4-Dimethylaminophenol
- Names: Preferred IUPAC name 4-(Dimethylamino)phenol

Identifiers
- CAS Number: 619-60-3;
- 3D model (JSmol): Interactive image;
- ChemSpider: 20816;
- ECHA InfoCard: 100.009.642
- PubChem CID: 22174;
- UNII: X387L5559O;
- CompTox Dashboard (EPA): DTXSID70210932 ;

Properties
- Chemical formula: C_{8}H_{11}NO
- Molar mass: 137.179 g/mol
- Boiling point: 165 °C (329 °F; 438 K) (0.040 bar)

Pharmacology
- ATC code: V03AB27 (WHO)

= 4-Dimethylaminophenol =

4-Dimethylaminophenol (DMAP) is an aromatic compound containing both phenol and amine functional groups. It has the molecular formula C_{8}H_{11}NO.

==Synthesis==
Heating dimethylaniline N-oxide in concentrated sulfuric acid causes a Bamberger rearrangement to 2- and 4-dimethylaminophenols.

==Uses==
4-Dimethylaminophenol has been used as an antidote for cyanide poisoning. It has also been shown to be effective in treating hydrogen sulfide toxicity.

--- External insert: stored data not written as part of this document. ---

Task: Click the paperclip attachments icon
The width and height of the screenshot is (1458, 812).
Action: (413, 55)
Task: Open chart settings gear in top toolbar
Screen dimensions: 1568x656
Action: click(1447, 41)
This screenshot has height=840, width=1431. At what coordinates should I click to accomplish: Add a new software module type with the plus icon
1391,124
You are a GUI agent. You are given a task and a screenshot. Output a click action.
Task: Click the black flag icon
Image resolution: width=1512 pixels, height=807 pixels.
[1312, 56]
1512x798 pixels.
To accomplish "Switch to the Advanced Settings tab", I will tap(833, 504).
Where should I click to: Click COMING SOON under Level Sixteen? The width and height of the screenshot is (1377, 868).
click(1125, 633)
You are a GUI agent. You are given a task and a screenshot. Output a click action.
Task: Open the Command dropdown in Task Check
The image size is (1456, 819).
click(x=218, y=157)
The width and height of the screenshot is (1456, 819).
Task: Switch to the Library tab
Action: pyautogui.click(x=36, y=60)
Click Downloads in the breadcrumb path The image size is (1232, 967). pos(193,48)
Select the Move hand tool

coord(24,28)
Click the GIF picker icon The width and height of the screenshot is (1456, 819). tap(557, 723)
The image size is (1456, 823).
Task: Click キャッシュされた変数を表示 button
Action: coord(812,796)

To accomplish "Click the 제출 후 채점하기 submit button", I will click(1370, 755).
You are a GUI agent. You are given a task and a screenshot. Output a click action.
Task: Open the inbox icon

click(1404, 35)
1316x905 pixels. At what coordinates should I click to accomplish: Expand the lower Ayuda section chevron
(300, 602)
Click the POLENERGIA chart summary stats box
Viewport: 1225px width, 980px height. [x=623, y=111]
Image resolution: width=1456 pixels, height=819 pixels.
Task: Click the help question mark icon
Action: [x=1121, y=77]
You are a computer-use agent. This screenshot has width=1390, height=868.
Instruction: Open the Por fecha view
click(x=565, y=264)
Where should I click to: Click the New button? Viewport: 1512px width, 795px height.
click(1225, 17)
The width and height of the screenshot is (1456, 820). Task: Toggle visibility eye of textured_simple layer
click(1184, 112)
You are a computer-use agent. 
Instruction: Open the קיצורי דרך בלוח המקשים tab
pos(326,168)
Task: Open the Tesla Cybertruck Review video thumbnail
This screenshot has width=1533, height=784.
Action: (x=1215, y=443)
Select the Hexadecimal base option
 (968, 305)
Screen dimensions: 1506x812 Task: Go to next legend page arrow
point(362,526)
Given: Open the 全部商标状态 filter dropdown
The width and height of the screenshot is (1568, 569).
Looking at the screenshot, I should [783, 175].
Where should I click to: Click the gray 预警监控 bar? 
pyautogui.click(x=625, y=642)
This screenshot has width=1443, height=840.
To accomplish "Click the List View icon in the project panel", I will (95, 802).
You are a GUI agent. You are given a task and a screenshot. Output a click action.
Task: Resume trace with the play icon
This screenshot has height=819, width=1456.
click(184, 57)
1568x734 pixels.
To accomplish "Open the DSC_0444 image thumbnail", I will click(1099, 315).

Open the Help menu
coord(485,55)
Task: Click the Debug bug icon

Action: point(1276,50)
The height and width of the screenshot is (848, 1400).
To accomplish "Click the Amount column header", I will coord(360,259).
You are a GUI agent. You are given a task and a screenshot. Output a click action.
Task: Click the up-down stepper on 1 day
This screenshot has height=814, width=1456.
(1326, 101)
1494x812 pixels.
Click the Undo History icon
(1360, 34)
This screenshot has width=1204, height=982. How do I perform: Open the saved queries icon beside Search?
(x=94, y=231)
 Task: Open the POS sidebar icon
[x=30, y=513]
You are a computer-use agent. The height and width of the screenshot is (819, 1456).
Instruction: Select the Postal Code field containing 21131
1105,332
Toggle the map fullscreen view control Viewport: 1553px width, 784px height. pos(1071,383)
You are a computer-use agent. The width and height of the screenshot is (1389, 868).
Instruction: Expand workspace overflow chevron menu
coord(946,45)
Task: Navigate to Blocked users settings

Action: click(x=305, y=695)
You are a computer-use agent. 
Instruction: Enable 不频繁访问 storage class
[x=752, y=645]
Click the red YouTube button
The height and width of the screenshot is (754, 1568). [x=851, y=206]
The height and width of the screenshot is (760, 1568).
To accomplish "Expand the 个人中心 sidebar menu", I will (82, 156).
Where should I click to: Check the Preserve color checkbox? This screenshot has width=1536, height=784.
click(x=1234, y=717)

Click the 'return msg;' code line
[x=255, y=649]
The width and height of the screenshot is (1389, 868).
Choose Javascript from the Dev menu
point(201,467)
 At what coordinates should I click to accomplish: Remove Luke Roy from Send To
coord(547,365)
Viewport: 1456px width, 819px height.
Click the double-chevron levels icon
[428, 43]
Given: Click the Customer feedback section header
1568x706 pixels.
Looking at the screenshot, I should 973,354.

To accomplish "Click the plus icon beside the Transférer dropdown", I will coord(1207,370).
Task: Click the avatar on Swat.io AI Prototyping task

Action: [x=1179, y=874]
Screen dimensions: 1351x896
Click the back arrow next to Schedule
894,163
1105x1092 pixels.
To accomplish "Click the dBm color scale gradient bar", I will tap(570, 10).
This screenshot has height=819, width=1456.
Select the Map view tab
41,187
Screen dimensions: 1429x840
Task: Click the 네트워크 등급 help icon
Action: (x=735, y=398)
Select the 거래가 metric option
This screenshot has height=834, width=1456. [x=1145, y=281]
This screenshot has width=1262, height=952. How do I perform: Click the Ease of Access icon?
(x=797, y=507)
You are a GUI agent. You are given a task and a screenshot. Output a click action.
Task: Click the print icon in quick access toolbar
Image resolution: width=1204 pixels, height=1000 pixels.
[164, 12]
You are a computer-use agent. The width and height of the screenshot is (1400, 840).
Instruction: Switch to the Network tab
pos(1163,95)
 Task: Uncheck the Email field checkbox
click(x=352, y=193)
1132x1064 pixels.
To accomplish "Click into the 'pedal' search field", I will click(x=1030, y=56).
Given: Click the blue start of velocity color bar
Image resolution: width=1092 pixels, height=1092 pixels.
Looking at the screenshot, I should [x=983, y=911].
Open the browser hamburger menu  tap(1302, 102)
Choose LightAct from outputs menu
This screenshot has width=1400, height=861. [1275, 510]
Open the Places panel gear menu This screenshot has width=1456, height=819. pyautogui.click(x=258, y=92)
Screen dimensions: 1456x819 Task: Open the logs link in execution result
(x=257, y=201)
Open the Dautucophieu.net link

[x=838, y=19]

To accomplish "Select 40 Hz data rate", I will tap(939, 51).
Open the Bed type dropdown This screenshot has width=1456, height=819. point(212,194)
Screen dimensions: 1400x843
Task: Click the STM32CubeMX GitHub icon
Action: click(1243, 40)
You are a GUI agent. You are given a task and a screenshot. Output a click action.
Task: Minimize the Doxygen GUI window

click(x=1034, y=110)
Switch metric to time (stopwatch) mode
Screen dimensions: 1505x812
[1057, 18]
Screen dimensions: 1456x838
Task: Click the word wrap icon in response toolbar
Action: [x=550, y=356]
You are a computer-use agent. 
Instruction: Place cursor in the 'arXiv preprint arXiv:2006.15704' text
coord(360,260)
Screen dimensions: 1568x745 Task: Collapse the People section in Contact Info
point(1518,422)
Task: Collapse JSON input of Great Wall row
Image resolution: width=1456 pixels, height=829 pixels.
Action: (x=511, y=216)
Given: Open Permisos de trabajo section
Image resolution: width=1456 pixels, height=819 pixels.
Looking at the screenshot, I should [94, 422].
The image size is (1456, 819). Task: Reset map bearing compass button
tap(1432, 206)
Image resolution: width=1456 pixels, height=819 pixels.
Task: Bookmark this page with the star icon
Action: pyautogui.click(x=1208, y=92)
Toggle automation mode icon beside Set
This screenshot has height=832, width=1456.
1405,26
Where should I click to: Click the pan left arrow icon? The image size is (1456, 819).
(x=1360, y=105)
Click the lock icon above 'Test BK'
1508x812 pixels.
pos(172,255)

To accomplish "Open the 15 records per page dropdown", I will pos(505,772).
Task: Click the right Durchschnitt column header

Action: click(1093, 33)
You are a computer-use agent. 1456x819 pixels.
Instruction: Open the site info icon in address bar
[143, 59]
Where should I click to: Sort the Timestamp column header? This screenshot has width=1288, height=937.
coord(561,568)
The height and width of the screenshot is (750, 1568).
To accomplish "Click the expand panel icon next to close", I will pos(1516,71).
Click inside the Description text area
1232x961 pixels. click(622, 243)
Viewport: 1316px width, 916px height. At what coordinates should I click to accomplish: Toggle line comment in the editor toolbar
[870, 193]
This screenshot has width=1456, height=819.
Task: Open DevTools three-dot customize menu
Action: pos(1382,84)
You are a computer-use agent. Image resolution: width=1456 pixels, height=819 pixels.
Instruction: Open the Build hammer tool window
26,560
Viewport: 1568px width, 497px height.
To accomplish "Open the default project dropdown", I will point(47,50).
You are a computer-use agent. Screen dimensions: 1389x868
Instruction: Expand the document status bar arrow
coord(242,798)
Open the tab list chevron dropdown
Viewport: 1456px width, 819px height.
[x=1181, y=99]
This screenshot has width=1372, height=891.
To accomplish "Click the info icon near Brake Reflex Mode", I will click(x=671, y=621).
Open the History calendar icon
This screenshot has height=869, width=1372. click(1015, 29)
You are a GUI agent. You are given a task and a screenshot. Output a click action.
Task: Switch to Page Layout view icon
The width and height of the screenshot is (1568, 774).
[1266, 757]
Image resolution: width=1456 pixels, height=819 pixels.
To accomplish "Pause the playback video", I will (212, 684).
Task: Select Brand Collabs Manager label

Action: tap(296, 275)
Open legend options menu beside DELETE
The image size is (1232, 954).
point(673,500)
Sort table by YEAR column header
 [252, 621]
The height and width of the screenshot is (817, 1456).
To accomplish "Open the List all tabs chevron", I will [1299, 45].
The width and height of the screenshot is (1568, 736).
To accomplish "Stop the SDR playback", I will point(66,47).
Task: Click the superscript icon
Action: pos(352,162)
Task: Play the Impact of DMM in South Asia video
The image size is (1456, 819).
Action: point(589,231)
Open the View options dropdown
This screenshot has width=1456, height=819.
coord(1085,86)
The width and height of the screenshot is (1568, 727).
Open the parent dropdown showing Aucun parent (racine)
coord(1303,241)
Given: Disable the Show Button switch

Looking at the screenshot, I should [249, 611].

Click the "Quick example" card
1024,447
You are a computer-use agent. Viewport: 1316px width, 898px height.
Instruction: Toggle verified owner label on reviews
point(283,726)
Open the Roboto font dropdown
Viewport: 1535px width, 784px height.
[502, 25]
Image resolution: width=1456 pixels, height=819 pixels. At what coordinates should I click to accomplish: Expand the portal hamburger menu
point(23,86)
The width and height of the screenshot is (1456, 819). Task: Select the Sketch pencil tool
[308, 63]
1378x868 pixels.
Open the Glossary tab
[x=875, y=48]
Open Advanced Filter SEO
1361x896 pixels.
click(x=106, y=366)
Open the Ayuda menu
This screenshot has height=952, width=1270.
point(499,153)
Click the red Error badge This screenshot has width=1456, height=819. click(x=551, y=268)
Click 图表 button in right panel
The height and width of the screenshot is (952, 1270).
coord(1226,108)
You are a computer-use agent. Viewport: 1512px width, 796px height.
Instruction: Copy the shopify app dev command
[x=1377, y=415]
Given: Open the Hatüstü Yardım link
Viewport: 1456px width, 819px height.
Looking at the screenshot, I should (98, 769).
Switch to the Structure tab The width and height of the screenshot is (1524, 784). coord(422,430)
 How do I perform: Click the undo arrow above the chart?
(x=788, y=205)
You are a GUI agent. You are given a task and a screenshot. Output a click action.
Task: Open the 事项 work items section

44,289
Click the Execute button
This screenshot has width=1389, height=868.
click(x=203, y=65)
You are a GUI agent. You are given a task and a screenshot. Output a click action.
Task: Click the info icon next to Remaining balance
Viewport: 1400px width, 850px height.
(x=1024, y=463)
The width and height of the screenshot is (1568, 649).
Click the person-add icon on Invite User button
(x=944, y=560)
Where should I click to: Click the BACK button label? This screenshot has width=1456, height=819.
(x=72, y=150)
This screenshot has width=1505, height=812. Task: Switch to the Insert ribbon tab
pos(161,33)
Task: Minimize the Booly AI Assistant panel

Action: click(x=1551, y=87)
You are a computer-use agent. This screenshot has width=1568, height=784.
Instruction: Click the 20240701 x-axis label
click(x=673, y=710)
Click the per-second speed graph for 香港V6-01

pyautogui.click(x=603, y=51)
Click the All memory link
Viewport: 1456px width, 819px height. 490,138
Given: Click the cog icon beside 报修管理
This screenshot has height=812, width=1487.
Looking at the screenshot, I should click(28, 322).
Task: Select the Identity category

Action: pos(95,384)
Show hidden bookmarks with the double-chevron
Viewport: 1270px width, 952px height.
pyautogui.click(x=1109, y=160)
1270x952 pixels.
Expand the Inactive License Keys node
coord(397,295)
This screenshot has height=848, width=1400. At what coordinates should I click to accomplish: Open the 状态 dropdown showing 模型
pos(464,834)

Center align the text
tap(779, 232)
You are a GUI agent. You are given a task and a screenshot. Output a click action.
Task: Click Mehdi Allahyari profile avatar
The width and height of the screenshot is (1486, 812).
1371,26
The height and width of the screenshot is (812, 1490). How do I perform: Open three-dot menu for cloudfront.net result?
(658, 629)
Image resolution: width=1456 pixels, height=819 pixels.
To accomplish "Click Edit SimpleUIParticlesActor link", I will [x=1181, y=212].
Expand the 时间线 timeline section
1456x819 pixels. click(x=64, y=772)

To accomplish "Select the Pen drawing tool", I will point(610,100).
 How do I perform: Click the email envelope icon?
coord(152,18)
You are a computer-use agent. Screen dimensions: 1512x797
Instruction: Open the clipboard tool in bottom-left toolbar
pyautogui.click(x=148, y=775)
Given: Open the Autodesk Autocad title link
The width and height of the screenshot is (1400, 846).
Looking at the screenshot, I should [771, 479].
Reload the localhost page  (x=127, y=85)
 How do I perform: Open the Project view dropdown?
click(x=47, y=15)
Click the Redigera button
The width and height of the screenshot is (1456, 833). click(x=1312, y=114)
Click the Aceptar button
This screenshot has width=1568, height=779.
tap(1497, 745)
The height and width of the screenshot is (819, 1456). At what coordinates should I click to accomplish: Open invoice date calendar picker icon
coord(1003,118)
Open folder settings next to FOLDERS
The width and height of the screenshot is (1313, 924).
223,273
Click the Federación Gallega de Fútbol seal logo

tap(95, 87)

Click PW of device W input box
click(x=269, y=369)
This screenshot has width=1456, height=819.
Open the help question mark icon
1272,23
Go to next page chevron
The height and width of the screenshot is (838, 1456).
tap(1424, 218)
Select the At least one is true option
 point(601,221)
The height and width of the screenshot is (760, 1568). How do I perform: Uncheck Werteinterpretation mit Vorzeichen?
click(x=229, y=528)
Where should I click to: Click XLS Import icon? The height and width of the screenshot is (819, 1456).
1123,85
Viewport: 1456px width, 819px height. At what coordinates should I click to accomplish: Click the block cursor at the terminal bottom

It works by generating methemoglobin.

This is suitable as an emergency treatment only; treatment must be followed up with sodium thiosulfate or cobalamin.

In an animal model, it has shown effectiveness when given intramuscularly. Though, intramuscular injection should be avoid due to the probability of muscular necrosis after injection. Intravenous injection is recommended in a dose of 250 mg.